_TASK DIRECTIONS:_ You are asked to filter the data below and copy every line holding "Politique".

_ _ _

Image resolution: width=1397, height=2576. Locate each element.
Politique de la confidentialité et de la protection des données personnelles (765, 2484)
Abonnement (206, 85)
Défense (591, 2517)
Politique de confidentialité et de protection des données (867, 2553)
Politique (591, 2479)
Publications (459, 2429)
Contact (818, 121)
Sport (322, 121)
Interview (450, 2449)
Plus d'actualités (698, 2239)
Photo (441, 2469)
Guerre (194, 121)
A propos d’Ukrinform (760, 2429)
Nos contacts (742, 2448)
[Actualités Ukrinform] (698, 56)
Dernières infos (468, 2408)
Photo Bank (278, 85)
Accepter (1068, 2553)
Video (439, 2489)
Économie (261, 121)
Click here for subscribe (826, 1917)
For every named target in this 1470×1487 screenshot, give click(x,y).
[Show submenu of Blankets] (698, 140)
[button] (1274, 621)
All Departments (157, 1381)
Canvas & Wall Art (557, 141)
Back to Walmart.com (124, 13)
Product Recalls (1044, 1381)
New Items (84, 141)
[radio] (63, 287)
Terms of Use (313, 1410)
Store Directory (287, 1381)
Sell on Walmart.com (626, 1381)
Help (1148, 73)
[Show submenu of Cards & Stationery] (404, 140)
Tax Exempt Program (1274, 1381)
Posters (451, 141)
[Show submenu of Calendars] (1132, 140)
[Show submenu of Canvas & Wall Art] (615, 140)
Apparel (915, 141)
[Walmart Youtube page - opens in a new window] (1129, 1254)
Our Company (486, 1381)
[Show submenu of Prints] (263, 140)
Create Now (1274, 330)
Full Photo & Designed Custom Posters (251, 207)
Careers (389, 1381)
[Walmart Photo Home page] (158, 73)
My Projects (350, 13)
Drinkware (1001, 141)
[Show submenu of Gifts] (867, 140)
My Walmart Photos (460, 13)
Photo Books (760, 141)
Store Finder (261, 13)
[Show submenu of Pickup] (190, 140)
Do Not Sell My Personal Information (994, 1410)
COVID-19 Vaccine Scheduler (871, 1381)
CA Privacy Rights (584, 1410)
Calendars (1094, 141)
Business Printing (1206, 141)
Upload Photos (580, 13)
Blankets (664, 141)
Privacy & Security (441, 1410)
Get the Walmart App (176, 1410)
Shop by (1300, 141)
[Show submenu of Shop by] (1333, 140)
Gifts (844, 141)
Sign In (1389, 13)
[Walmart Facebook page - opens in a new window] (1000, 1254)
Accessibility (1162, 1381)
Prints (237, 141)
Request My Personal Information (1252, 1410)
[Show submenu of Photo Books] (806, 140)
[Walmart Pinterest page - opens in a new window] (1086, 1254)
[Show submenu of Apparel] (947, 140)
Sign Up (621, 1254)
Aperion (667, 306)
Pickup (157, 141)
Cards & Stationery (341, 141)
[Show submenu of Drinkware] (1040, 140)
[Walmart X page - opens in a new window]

_ _ _

_THE ANSWER:_
Politique de la confidentialité et de la protection des données personnelles (765, 2484)
Politique de confidentialité et de protection des données (867, 2553)
Politique (591, 2479)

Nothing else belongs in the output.